La alegría me llegó hasta el día que me llegó de nuevo el recibo. Corrí a verlo y allí estaban los cobros: 565.67 lempiras de abono a los 5,261 lempiras que les debo supuestamente por consumo de energía no pagados, más otro cobro de 278.84 lempiras por rectificación de alumbrado público. A eso suman los 1,500 lempiras de consumo mensual. Y no hay manera de que me pueda quitar esos cobros.

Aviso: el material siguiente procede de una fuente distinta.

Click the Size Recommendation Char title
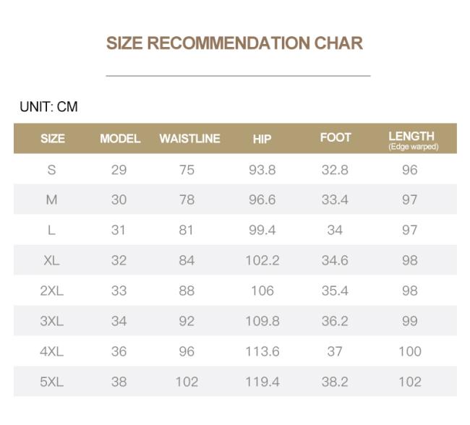This screenshot has height=425, width=470. point(234,43)

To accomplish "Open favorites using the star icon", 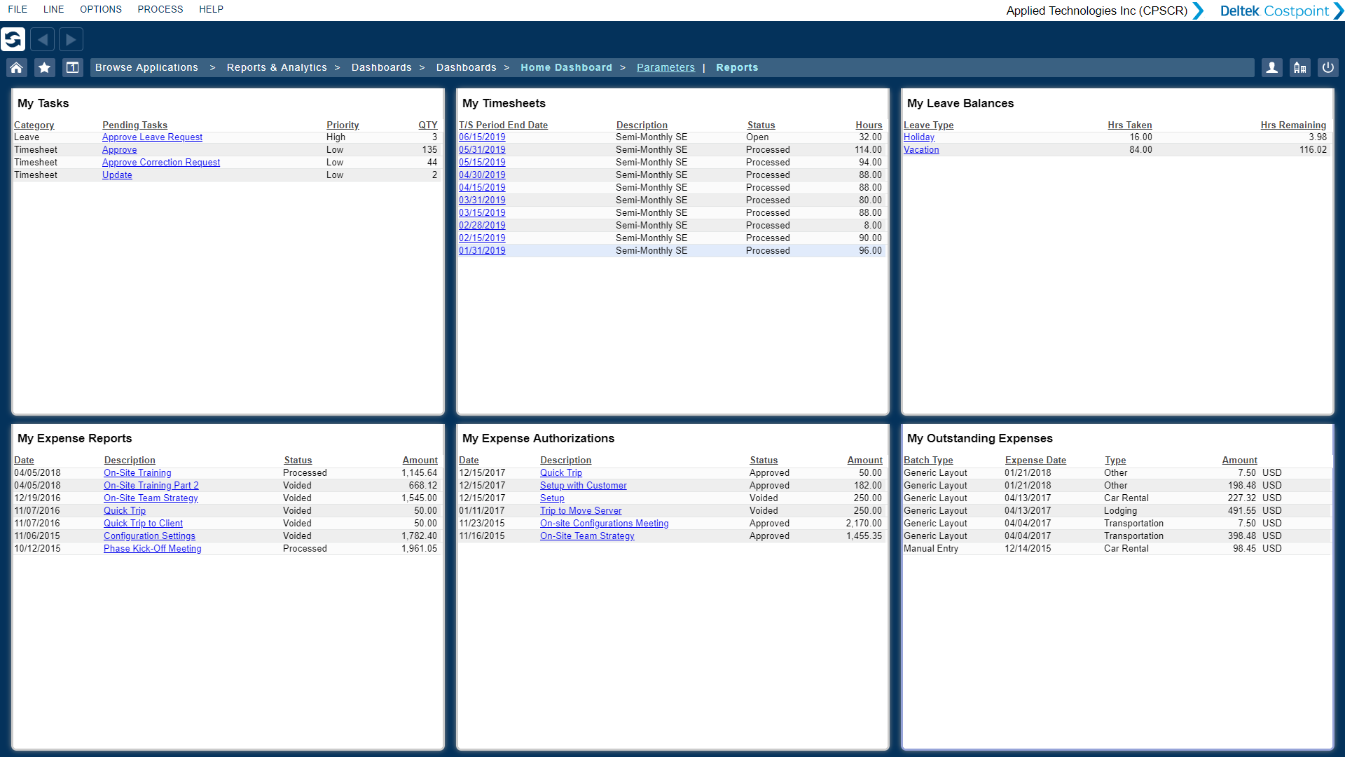I will tap(43, 67).
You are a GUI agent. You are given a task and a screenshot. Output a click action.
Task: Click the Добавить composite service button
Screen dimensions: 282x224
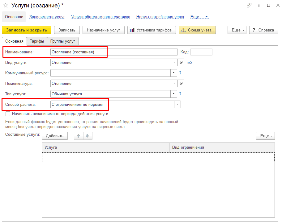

Fui a EEH y me dijeron que tengo que pagar, me guste o no, si quiero tener el servicio. Les hice referencia a la orden del presidente Juan Orlando y dijeron que a ellos no les habían comunicado nada. Ahh, y les pedí que me ayudaran a arreglar una fuga de energía que ellos dicen que tengo en mi casa y que por eso me sale alto el consumo, pero tampoco me quisieron ayudar.
Eso, si lo quiere arreglar, hágalo usted por su cuenta, nosotros no damos esos servicios, me apuntó una señorita muy molesta por mis consultas.
Esta es como la quinta vez que voy a las oficinas de EEH a tratar de arreglar mis problemas, pero es imposible. Ya me cansé, ya me convencí que así como están las cosas en el país a los más pobres no nos queda más que agachar la cabeza ante tanta injusticia y seguir trabajando como burros para pagar las deudas.